Sand-cast Plaster & Ferrocement
Sand-cast plaster is a technique Jon learned from Constantino Nivola, an Italian sculptor-in-residence at Harvard's Carpenter Center in 1970. Nivola used this technique for a large bas relief commissioned for the Olivetti showroom in New York City, now installed (with minor painting assistance from Jon) in Harvard's Science Center. The painted wood inserts fill voids from a balcony in the original installation.
For his 1973 senior thesis project, Jon created a series of sculptures in the round using the same technique, applying sand on top of wet plaster to texture faces left exposed by the casting process. Full results may be seen on the Shows page.
1973, untitled, sand-cast plaster, ~15"h x 30"w x 10"d
1973, untitled, sand-cast plaster, ~20"h x 24"w x 8"d
1973, untitled, sand-cast plaster, ~40"h x 28"w x 15"d
1973, untitled, sand-cast plaster, ~30"h x 18"w x 12"d
1973, untitled, sand-cast plaster, ~30"h x 18"w x 10"d
A few years later and back in the Boston area, Jon adopted the technique of ferrocement, constructing an armature of heavy wire mesh and then coating it with cement for durable outdoor sculptures.

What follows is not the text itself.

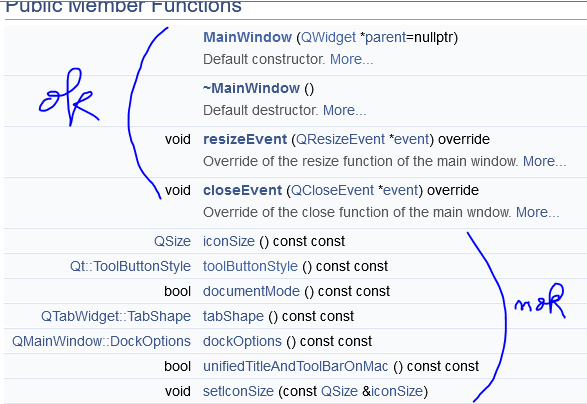The image size is (587, 404).
Task: Open the MainWindow constructor link
Action: tap(247, 37)
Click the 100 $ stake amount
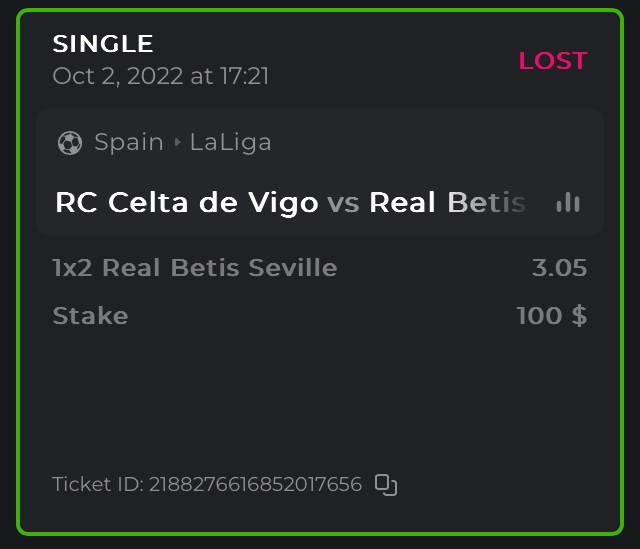The width and height of the screenshot is (640, 549). (551, 316)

Four, 1976, ferrocement, ~20"h x42"w x 30"d
Standing Figure, 1976, ferrocement, ~72"h x 20"w x 16"d
Jon continued this technique at a somewhat larger scale in Madison, Wisconsin, while adapting the armatures themselves (steel rod or tubing covered by wire mesh) as sculptures in their own right, from tabletop pieces to full walkthrough scale. See the mesh page for pictures.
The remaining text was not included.